After the Trump administration’s Artificial Intelligence Action Plan was released earlier this summer, health-related agencies are finding ways to train their workforce and incorporate AI into regular operations.
Speaking at the Bethesda Health IT Summit 2025 on Tuesday, federal officials shared how their agencies are working to comply with the AI Action Plan’s mandate that all federal agencies should utilize AI whenever possible.
Jesus Caban, the chief data and analytics officer at Defense Health Agency (DHA), said that as AI efforts ramp up, he’s making sure that DHA employees have access to a number of AI and data science related classes.
“I don’t want to force it on them. It gives them an opportunity for them to learn that in order to grow in your career, either in government or outside, they must know data science. They must know the basic programming,” said Caban. “You know how to tokenize things for AI – do rankings.”
He also pointed to a need to train local chief information officers (CIOs) at medical centers, explaining that CIOs operating under DHA make decisions about what technology to deploy within their individual centers and should be educated on AI and cybersecurity.
To help train the different workforces, Caban said that he is working closely with the DHA J-7 Continuing Education Program Office, which is helping to coordinate required data science and AI training alongside other standard training.
“Staff, regardless of their position, they need to be aware of the guide rails, the risk and the responsibilities we need to follow together [to] embrace these AI models,” said Caban.
The AI Action Plan’s mandate has come with its set of challenges, Travis Hoppe, acting chief AI officer at the Centers for Disease Control (CDC), shared, noting that “we don’t have a choice to do this,” about using AI.
While the CDC has been using forms of large language models and AI systems for years, Hoppe said that AI has varied in its levels of use across different components of the agency. To help prepare the workforce on every level for AI use, Hoppe said that in addition to yearly training, the CDC has a strong community of practice.
“Really proud of this one – about 3000 staff are in one [Microsoft] Teams channel, which is like, give or take, 20% of all of CDC is in one Teams channel, and we meet every other week,” said Hoppe, adding that the agency brings industry leaders, intersting projects, and academics that staff can learn from.
“We also have office hours where staff get to actually talk to each other and ask questions, which is incredibly valuable,” said Hoppe. “And we do things like prompt competitions, which sounds really silly, right, but getting staff to see themselves in the moment. And you know, whether or not you’re a data scientist or an AI engineer, you’re building really cool, high-level stuff. And we have lots of those people at CDC.”

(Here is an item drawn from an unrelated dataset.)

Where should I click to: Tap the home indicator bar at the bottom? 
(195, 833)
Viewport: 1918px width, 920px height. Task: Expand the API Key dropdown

Arjuna Swaminathan, CAIO for the Department of Health and Human Services Office of Inspector General, said that using social learning techniques, like those at the CDC, can help efficiently train staff while operating within a resource constrained environment.
“We’ve launched a AI fluency curriculum that is based on crowd sourced information, crowd sourced from our staff, and we lay out a sort of a foundation that the model for this AI fluency curriculum focused on the type of work that our agency does, so people get to learn about AI in the context of the work that they do,” Swaminathan said about the OIG’s AI preparedness training.
The basic exploratory analytics is something that we would like all of our staff to be able to do, instead of just a select few data scientists, so we’re building up that capacity at the very foundational level for all of our staff,” Swaminathan added.